Artículo publicado hoy en el Diario Ideal, edición de Jaén, página 27
Durante los últimos días, según informa nuestro periódico, asistimos a la sentencia en la que un estudiante es condenado a un año de libertad vigilada por zurrar la badana a un profesor de su instituto de Jaén, con el resultado de lesiones físicas y psíquicas; o conocemos cómo en el pueblo de Hellín un paciente es condenado a no acercarse a su médica por las amenazas que le infirió en su momento; y el colmo de la tierra española, en el pueblo toledano de Yepes, en un colegio público, el profesor le pide a los padres que sus hijos deben dar seis rollos de papel higiénico al entrar en el centro docente, porque el presupuesto no alcanza a comprar ese material.
Vivimos en una sociedad violenta, no solamente por los sucesos mortales que acaecen, sino también por el impacto que las ariscas relaciones humanas amargan la existencia de muchas personas en el mundo estudiantil o sanitario, que nunca son los dueños de sus decisiones, sino que son unos mandados por sus jefes que les indican cuales deben ser sus comportamientos.
La Iglesia Católica siempre enseñó y amparó las reglas de urbanidad y caridad fraterna que aprendimos las personas de mi generación. Entre las virtudes exigidas para una noble y notable convivencia humana brillaba con luz propia el respeto reverencial. Consistente en la actitud interna y externa de respetar reverencialmente a los padres, a las personas mayores, a los profesores, a los sacerdotes…a toda persona constituida en autoridad educativa y moral.

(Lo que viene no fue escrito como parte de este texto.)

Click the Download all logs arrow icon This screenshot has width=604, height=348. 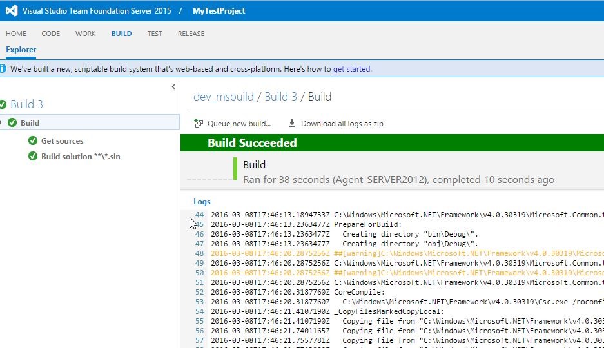pyautogui.click(x=292, y=124)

Ese respeto reverencial se rendía a los médicos y profesores, a quienes siempre les tratamos de usted; lo mismo a la policía cuando dirigía el tráfico viario de personas y coches, o cuando vigilaba el mantenimiento del orden público en actos de presencia masiva de personas, como en los partidos de fútbol, en las corridas de toros y hasta en el ferial.
Llegaron tiempos nuevos, hubo que adaptarse a las olas que arrastraban desde las pantallas de la única televisión existente en España. El mismo Concilio Vaticano II abrió las ventanas de la Iglesia para que entraran nuevos vientos, que arramblaron con las sotanas de los sacerdotes, y con la secular costumbre de acudir a besar la mano de los presbíteros cuando los veíamos por las calles de nuestro Jaén. Las variadas legislaciones educativas nacidas en el tiempo democrático llevaron a que los maestros fueran llamados profesores de educación general básica y que el colegueo entrara en las aulas, con la consiguiente pérdida de autoridad impuesta hasta en la desaparición del estrado sobre el que siempre estaba el docente para vigilar a la masa de alumnos.
Hemos perdido los respetos reverenciales apoyados en una falsa identidad en que todos tenemos derechos a todo, pero sin ninguna obligación por nuestra parte. Para la medicina somos usuarios, no pacientes ni enfermos, lo que ha llevado a que los médicos estén custodiados por guardias de seguridad privada. Y la crisis económica nos ha conducido a que en los centros docentes los alumnos lleven papel higiénico porque el presupuesto no da ni para eso.
La urbanidad está en el trastero de la historia personal, porque ni en las propias familias se enseñan las pautas más elementales de la misma. Lo que siempre debemos rechazar, en la sociedad y en la propia Iglesia, es la violencia que aparece a diario en los medios de comunicación. La acritud verbal, las amenazas contra la dignidad humana, los embrollos sociales, y la ruptura de la convivencia están muy lejos de la enseñanza del mandamiento del amor que nos dejó en el Señor antes de irse al Cielo.